On the Saturday morning of the Ascension Day bank holiday, I swung down the stairs and ladder to the little bedroom-cum-book room and did the ironing. For me ironing is therapy. If the internal critic becomes too negative or noisy, I stick a playlist on and steam flatten the commentary line by line. On Saturday morning the internal critic was going full blast.
‘That’s it, mate. You’ll be brown bread by Michaelmas and forgotten by Christmas. What a shame you fizzled out like that. Lazy and unfocused right to the end. All those bright hopes you entertained to change for the better, to make some money to pass on, to open an honest dialogue with God. You’re all mouth and trousers. Always have been. That woman who did your astrological chart years ago was spot on — “diffuse”, she’d said. Flibbertigibbet. Well, you’ve had your chances to cut the mustard. You have wasted time and now time hath wasted you.’
‘Oh, shut up,’ I said.
A procession of French families filed past me in my pants ironing a pillow case to the rhythm of ‘Oh Yoko!

Stored data:
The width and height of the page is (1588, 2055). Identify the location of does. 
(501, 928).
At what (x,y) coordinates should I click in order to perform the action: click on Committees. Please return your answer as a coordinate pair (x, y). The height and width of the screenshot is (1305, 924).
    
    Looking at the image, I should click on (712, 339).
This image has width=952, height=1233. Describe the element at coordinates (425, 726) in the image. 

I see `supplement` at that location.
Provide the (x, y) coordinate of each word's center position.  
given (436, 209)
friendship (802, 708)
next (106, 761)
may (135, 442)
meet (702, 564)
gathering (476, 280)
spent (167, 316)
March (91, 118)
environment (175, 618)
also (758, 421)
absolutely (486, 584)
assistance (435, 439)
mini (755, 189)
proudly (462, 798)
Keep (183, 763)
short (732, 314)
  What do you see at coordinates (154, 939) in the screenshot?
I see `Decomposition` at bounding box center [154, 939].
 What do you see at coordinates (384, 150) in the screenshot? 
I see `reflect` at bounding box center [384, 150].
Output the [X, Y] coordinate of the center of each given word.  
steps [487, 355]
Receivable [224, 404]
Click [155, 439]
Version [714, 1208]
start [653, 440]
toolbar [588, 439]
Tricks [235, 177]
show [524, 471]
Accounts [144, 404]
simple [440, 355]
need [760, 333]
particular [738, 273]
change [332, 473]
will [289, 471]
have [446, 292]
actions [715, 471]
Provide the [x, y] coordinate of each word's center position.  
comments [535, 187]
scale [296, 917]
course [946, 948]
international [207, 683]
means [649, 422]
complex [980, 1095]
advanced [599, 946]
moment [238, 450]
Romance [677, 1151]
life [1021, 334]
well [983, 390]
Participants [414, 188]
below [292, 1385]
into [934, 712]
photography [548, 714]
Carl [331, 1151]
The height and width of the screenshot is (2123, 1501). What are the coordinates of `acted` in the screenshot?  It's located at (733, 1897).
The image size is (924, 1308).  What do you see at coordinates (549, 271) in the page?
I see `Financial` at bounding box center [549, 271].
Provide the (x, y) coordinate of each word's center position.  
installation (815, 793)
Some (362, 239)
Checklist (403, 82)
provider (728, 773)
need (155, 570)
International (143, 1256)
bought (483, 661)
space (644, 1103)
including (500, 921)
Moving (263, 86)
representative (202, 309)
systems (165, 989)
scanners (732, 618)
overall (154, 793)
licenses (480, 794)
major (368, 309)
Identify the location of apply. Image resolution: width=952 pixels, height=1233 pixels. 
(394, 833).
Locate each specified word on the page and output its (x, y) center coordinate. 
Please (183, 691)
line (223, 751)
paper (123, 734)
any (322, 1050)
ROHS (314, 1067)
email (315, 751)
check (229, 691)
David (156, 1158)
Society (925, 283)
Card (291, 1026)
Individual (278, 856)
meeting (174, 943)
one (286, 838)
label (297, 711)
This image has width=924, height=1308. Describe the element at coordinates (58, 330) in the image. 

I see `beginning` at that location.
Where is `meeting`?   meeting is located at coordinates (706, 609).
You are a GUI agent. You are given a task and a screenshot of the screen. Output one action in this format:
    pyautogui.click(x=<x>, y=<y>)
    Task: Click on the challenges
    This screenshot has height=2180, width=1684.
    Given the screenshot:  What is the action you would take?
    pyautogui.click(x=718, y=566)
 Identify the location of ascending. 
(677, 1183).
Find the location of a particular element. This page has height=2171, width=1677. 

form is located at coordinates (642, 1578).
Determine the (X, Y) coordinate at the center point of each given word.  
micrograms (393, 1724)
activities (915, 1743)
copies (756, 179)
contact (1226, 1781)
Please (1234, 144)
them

> **WORK TO COMPLETE**:
(1) In the account of the bank holiday ironing, what word did the astrologer use for the narrator?
(2) Carry on the account of the bank holiday ironing from its last line.
The material has no connection to the account of the bank holiday ironing.

> **ANSWERS PROVIDED**:
(1) “Diffuse.”

(2)
I set up the ironing board, dribbled water into the iron and stuck the music on. First up was ‘Oh Yoko!’ by John Lennon. I like the jolly piano and the loopy lyric, and whacked up the volume. The bottom bedroom is a windowless cell about nine feet square. I flung open the outside door and dragged the ironing board into the doorway so that my right hand and half the board were in sunshine, and eased myself into the job with an easy pillowcase.
The door opens on to a public footpath that runs beside the house. On the far side of the path is a 100ft drop. A bank holiday weekend and sun after long rains had brought the tourists up the rocky trail in battalion force.